Stackoverflow.com is a popular Q&A website featuring questions and answers on a wide range of programming topics. In the 2 years since its foundation in 2008, more than 1 million questions have been asked on Stack Overflow, and more than 2.5 million answers have been provided.
Stack Overflow — like many other Q&A websites such as Yahoo! Answers, Answers.com or the recently created Facebook Questions — is founded on the success of social media and built around an “architecture of participation” where user data is aggregated as a side-effect of using Web 2.0 applications.
To understand the role of Q&A websites in the software documentation landscape, Ohad Barzilay, Peggy and I wrote a paper in which we pose research questions and report preliminary results to identify the role of Q&A websites in software development using qualitative and quantitative research methods. The paper was just accepted at the NIER (New Ideas and Emerging Results) track of ICSE 2011 in Hawaii.
We pose the following five research questions:
- What kinds of questions are asked on Q&A websites for programmers?
- Which questions are answered and which ones remain unanswered?
- Who answers questions and why?
- How are the best answers selected?
- How does a Q&A website contribute to the body of software development knowledge?
For the NIER paper, we focused on the first two questions. We created a script to extract questions along with all answers, tags and owners using the Stack Overflow API. We then analyzed quantitative properties of questions, answers and tags, and we applied qualitative codes to a sample of tags and questions.
Our preliminary findings indicate that Stack Overflow is particularly effective at code reviews, for conceptual questions and for novices. The most common questions include how-to questions and questions about unexpected behaviors.
Understanding the processes that lead to the creation of knowledge on Q&A websites will enable us to make recommendations on how individuals and companies, as well as tools for programmers, can leverage the knowledge and use Q&A websites effectively. It will also shed light on the credibility of documentation on these websites.
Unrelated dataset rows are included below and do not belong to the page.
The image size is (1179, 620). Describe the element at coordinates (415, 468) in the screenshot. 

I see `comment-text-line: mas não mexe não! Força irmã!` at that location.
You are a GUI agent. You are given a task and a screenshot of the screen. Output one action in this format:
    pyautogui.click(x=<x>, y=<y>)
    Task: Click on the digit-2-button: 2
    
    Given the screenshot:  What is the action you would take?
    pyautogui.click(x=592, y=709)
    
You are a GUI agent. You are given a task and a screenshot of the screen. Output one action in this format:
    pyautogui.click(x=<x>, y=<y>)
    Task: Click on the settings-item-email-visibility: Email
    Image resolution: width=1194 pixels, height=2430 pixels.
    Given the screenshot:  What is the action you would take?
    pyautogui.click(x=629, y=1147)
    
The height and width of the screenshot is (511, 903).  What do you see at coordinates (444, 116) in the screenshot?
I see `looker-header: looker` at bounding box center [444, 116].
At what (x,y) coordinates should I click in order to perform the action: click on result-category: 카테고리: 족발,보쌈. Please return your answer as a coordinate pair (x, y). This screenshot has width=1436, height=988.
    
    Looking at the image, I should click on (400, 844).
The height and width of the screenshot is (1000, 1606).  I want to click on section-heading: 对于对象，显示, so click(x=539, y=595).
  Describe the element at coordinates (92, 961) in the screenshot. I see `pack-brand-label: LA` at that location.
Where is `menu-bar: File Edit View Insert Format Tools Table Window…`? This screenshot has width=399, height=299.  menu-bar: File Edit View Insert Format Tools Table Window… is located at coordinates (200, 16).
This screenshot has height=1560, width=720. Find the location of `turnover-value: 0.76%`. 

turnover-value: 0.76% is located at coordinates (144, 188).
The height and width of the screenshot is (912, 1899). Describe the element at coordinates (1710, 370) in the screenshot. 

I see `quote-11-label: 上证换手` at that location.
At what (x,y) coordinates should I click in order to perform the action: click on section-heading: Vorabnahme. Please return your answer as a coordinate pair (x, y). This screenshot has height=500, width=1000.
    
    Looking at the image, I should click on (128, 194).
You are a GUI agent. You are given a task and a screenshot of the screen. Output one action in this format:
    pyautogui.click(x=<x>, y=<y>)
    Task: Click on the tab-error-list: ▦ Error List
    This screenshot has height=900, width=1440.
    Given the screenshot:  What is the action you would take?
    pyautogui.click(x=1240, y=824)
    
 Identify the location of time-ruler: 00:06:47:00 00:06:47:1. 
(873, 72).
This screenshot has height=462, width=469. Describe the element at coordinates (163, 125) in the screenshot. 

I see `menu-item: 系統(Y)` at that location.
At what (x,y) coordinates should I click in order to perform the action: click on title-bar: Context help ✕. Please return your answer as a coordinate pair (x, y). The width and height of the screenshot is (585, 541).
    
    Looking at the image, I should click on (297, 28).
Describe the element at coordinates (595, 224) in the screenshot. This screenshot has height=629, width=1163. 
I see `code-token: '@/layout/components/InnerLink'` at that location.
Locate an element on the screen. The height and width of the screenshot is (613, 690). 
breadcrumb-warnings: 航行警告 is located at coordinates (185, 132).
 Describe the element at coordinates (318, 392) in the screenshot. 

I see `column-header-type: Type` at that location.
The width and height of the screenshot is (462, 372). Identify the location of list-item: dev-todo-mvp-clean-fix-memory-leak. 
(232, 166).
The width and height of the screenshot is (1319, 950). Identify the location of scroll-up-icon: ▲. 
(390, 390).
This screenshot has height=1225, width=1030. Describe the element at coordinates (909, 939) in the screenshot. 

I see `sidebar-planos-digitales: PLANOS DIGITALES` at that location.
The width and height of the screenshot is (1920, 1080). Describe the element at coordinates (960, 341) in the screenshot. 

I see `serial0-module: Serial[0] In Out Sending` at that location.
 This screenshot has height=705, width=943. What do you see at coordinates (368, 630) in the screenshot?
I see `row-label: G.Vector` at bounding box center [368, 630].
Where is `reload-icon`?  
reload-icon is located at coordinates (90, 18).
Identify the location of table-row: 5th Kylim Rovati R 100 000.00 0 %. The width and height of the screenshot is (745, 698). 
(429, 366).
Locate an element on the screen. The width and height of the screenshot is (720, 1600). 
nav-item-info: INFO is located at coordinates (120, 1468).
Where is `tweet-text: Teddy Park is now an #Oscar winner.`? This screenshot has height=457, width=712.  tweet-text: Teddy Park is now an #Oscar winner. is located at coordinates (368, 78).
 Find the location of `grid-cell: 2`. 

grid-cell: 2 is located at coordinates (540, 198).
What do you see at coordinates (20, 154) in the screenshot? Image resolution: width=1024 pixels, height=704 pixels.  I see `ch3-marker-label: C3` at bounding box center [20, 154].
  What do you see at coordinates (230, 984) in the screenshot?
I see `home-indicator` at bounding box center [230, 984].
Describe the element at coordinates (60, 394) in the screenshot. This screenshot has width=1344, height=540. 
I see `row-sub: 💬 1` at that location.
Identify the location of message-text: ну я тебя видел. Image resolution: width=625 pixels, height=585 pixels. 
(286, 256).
A pre-print of the paper is available here
(© ACM, 2011. This is the author’s version of the work. It is posted here by permission of ACM for your personal use. Not for redistribution. The definitive version will be published in the Proceedings of the International Conference on Software Engineering (ICSE) 2011.)
This is the abstract of the paper:
Question and Answer (Q&A) websites, such as Stack Overflow, use social media to facilitate knowledge exchange between programmers and fill archives with millions of entries that contribute to the body of knowledge in software development. Understanding the role of Q&A websites in the documentation landscape will enable us to make recommendations on how individuals and companies can leverage this knowledge effectively. In this paper, we analyze data from Stack Overflow to categorize the kinds of questions that are asked, and to explore which questions are answered well and which ones remain unanswered. Our preliminary findings indicate that Q&A websites are particularly effective at code reviews and conceptual questions. We pose research questions and suggest future work to explore the motivations of programmers that contribute to Q&A websites, and to understand the implications of turning Q&A exchanges into technical mini-blogs through the editing of questions and answers.